Nueva jerarquía
eclesiástica
No ha
sido mala noticia el resultado de las elecciones de la
Conferencia Episcopal.
Yanes y Sebastián, representantes del viejo progresismo,
han sido desplazados por los cardenales Rouco y Carles,
de orientación mucho más tradicional. El año pasado
había sido sustituido el Secretario General, Sánchez,
por Asenjo, en la misma línea wojtyliana.
Se han terminado los amores, nunca correspondidos, al
socialismo y la falta de sintonía, cordial que no
formal, con Juan Pablo II y sus orientaciones pastorales.
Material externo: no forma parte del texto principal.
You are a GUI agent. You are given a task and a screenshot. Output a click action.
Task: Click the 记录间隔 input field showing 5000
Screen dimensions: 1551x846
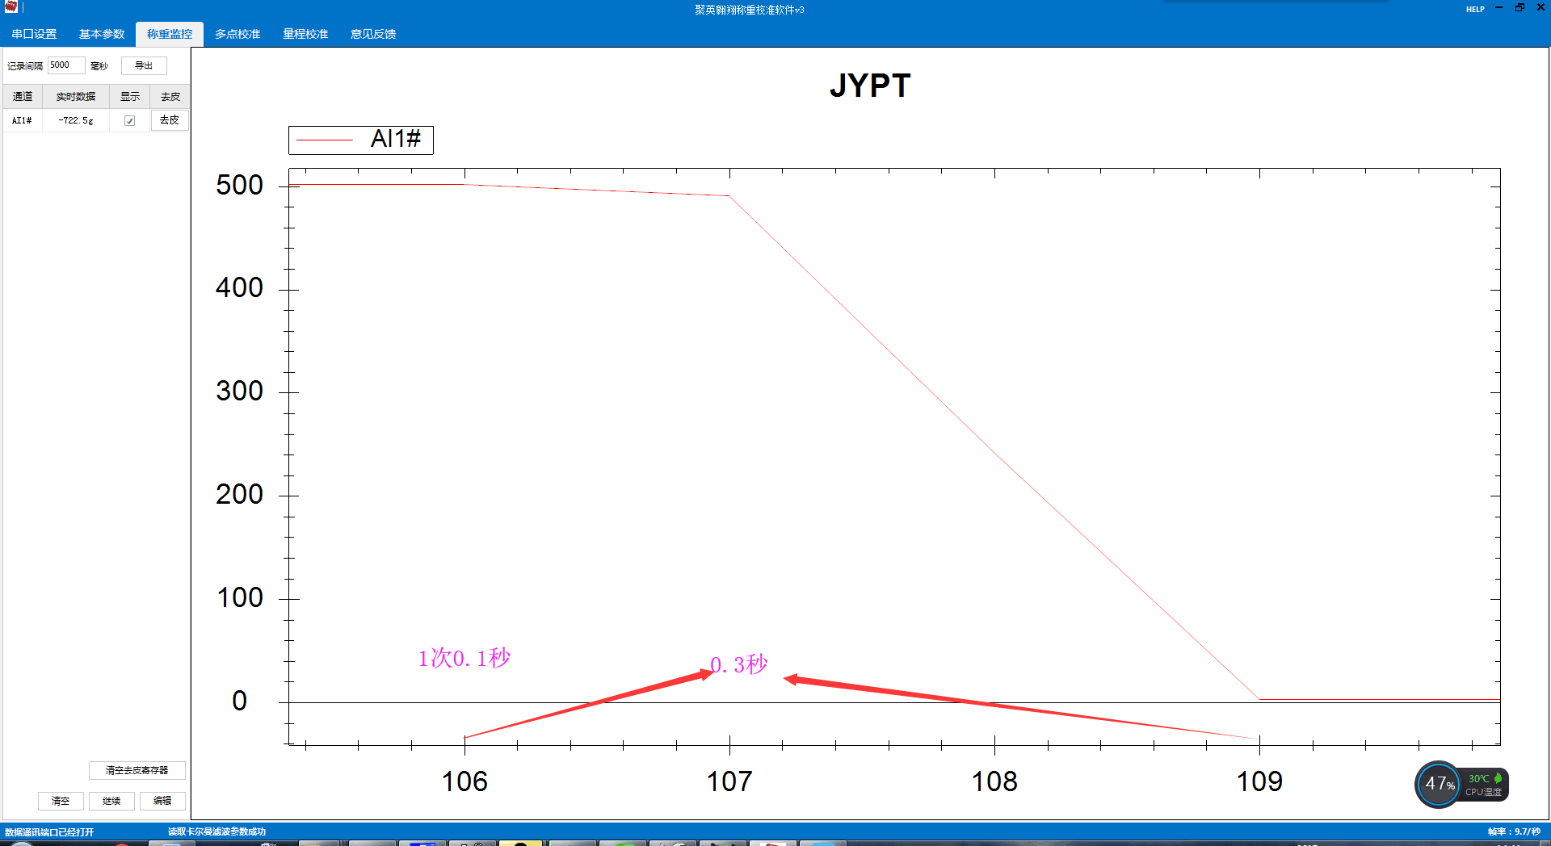click(x=65, y=65)
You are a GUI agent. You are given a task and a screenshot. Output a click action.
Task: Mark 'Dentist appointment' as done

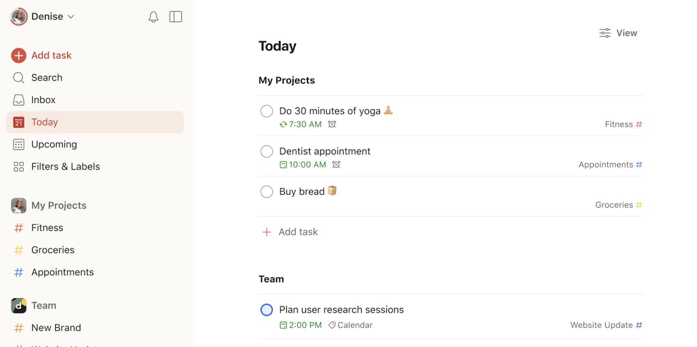266,151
Para la Comisión ejecutiva fueron elegidos, además,
Yanes, Sebastián, Díaz Merchán y Uriarte. Todos
representantes de la vieja guardia de nuestra última y
peor Iglesia. Ganan, pues, en este Comité, los
progresistas por cuatro a tres. Aunque está por ver de
qué lado se inclinará el arzobispo de Pamplona, dado su
último sesgo ideológico que algunos antiguos han
calificado de traición. Si lo confirmara, se invertiría
la proporción.
En la Comisión permanente se ha producido un vuelco. Los
que hicieron del antifranquismo una religión, los que
supeditaron la religión a la política, los que casaron
a sus sacerdotes y vaciaron sus seminarios, han sido
prácticamente eliminados. En la Permanente anterior
apenas había dos o tres obispos tradicionales. Ahora
apenas hay dos o tres progresistas, aunque ciertamente
del sector más avanzado. El liberacionista Osés, ya en
puertas de la jubilación, y el antiguo Secretario,
Sánchez. Parecen pésimos nombramientos. Y los obispos
se arrepentirán de haber elegido a un incontinente
verbal para presidir la Comisión de Medios de
Comunicación.
Lo realmente importante es que la mayoría de los
polémicos nombres que se venían repitiendo, elección
tras elección, ha desaparecido: Delicado, Montero,
Dorado, Echarren, Guix, Ubeda, Martí Alanís. En su
lugar, de clara línea Juan Pablo II: García Gasco,
Cañizares, Martínez Sistach, García Aracil, Rodríguez
Plaza. Con ellos debe estar también Amigo, que ha
mejorado con los años. Inéditos todavía, aunque es de
esperar que se alineen tras Rouco y Carles: Benavente,
Osoro, Vilaplana y Barrio. Ya más dudosos, Tena y
Gutiérrez, pero ninguno de los dos extremista.
La línea Wojtyla triunfó plenamente en las
Subcomisiones:Romero, Salinas y Reig.